If you average all the models and take into account the record spring-like temperatures of late we wind up with rain going over to a period of heavy wet snow with accumulations mainly being confined to grassy surfaces. If the European and Canadian models are accurate with colder air rushing in faster and this storm deepening (or slowing down at all)… we have a very interesting forecast on our hands pre-dawn Thursday for portions of our region. Folks from the northern Shenandoah Valley to Baltimore northeastward to Philadelphia, the Jersey Shore and Cape Cod are currently looking at their first major winter storm of the season. Yes some of the snow will definitely melt as it falls due to the warm conditions but the probability may begin increasing of 4″ or more in these locations and will need to be closely monitored.
This leaves the Washington Area in the usual conundrum of details that still need to be worked out. You know the saying, “The Devil is always in the Details”. I remember a February storm that rolled through the DC Area dropping over a half-foot of snow after high temperatures were in the mid to upper 60s. There are dynamics in the atmosphere that can produce incredible snowfall rates that overcome antecedent warm conditions wreaking havoc on unsuspecting commuters. Right now, the area that will be most susceptible to potential slush/snow-covered roadways are those of you across northwestern Virginia into the Baltimore Metro Area.
Here is my take on potential impacts during the Thursday morning rush hour (opinions are my own, do not make decisions based on my map that could affect your safety and please closely monitor the National Weather Service (www.weather.gov/lwx) who is the “weather authority” for issuing advisories that may impact life and property.

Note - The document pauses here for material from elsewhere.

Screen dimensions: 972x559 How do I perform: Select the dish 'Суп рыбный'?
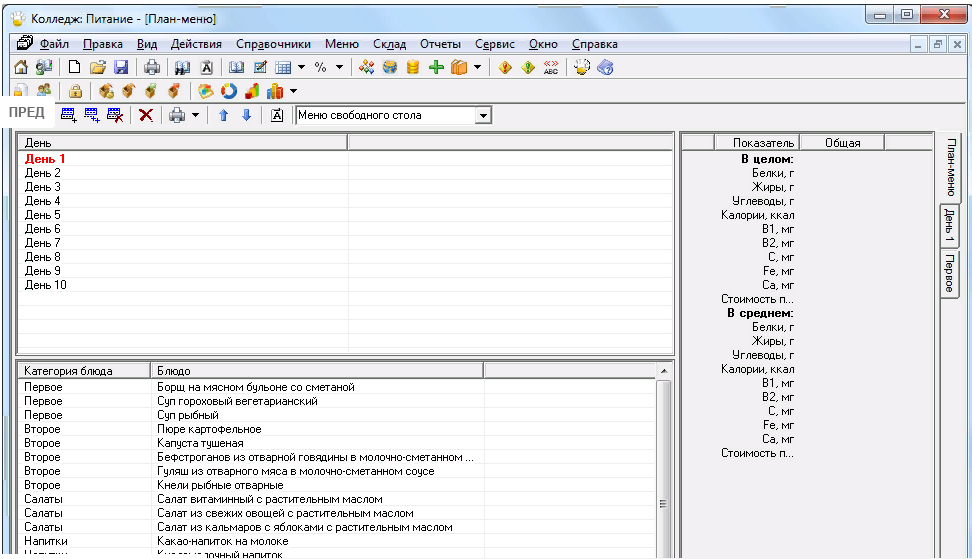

- Snow Showers and Snow Squalls are likely Thursday afternoon, some of which could easily drop a quick half-inch to one-inch of snow as the upper-level trough swings through.
- Temperatures behind this system will plummet into the teens by Friday morning. Wind chills will be hovering in the single digits with winds gusting to 35 mph as the pressure gradient increases behind the departing Nor’easter.
For those out there who crucified Mr. Punxsutawney Phil for his forecast of “6 more weeks of Winter”, if he were interviewed I wonder which finger he would be waving to the cameras?
On a side note, the long-range models look very interesting between February 15th and President’s Day… Winter ain’t over folks!